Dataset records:
++++
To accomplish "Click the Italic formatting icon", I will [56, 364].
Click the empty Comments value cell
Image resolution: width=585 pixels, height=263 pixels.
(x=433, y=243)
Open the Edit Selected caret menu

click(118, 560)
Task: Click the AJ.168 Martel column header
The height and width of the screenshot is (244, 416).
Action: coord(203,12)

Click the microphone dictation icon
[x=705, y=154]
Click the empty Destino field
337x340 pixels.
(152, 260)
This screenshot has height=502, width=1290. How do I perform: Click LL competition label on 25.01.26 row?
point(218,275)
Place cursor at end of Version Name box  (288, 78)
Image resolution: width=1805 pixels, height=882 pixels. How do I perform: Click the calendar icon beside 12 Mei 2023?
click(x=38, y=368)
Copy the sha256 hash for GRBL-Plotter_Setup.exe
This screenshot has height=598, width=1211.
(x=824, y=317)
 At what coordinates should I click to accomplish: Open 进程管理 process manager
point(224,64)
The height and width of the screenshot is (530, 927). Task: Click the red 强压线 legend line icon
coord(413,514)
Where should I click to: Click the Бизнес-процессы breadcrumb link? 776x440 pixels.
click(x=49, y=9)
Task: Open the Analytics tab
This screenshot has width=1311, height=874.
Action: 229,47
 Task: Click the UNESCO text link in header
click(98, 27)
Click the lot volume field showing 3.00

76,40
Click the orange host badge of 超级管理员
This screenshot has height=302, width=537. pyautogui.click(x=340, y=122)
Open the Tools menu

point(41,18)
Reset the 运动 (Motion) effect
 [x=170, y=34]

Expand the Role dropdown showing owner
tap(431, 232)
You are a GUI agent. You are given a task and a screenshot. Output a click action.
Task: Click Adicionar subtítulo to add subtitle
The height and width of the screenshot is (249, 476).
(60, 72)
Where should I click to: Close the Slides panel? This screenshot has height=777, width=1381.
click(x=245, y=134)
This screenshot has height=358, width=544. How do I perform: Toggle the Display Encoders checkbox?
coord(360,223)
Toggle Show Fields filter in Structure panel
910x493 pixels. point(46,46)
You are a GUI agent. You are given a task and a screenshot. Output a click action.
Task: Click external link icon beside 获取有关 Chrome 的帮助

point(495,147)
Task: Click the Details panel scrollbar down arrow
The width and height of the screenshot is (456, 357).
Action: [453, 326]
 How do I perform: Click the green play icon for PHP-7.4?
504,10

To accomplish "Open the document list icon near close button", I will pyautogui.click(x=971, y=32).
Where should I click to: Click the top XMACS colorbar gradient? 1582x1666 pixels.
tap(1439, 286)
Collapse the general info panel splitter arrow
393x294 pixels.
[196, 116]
++++
Update the data by replacing each "Where should I click to" with "Which point should I click to", leaving everything else unchanged.

To accomplish "Click the Italic formatting icon", I will [56, 364].
Click the empty Comments value cell
Image resolution: width=585 pixels, height=263 pixels.
(x=433, y=243)
Open the Edit Selected caret menu

click(118, 560)
Task: Click the AJ.168 Martel column header
The height and width of the screenshot is (244, 416).
Action: coord(203,12)

Click the microphone dictation icon
[x=705, y=154]
Click the empty Destino field
337x340 pixels.
(152, 260)
This screenshot has height=502, width=1290. How do I perform: Click LL competition label on 25.01.26 row?
point(218,275)
Place cursor at end of Version Name box  (288, 78)
Image resolution: width=1805 pixels, height=882 pixels. How do I perform: Click the calendar icon beside 12 Mei 2023?
click(x=38, y=368)
Copy the sha256 hash for GRBL-Plotter_Setup.exe
This screenshot has height=598, width=1211.
(x=824, y=317)
 At what coordinates should I click to accomplish: Open 进程管理 process manager
point(224,64)
The height and width of the screenshot is (530, 927). Task: Click the red 强压线 legend line icon
coord(413,514)
Which point should I click to: Click the Бизнес-процессы breadcrumb link? 776x440 pixels.
click(x=49, y=9)
Task: Open the Analytics tab
This screenshot has width=1311, height=874.
Action: 229,47
 Task: Click the UNESCO text link in header
click(98, 27)
Click the lot volume field showing 3.00

76,40
Click the orange host badge of 超级管理员
This screenshot has height=302, width=537. pyautogui.click(x=340, y=122)
Open the Tools menu

point(41,18)
Reset the 运动 (Motion) effect
 [x=170, y=34]

Expand the Role dropdown showing owner
tap(431, 232)
You are a GUI agent. You are given a task and a screenshot. Output a click action.
Task: Click Adicionar subtítulo to add subtitle
The height and width of the screenshot is (249, 476).
(60, 72)
Which point should I click to: Close the Slides panel? This screenshot has height=777, width=1381.
click(x=245, y=134)
This screenshot has height=358, width=544. How do I perform: Toggle the Display Encoders checkbox?
coord(360,223)
Toggle Show Fields filter in Structure panel
910x493 pixels. point(46,46)
You are a GUI agent. You are given a task and a screenshot. Output a click action.
Task: Click external link icon beside 获取有关 Chrome 的帮助

point(495,147)
Task: Click the Details panel scrollbar down arrow
The width and height of the screenshot is (456, 357).
Action: [453, 326]
 How do I perform: Click the green play icon for PHP-7.4?
504,10

To accomplish "Open the document list icon near close button", I will pyautogui.click(x=971, y=32).
Which point should I click to: Click the top XMACS colorbar gradient? 1582x1666 pixels.
tap(1439, 286)
Collapse the general info panel splitter arrow
393x294 pixels.
[196, 116]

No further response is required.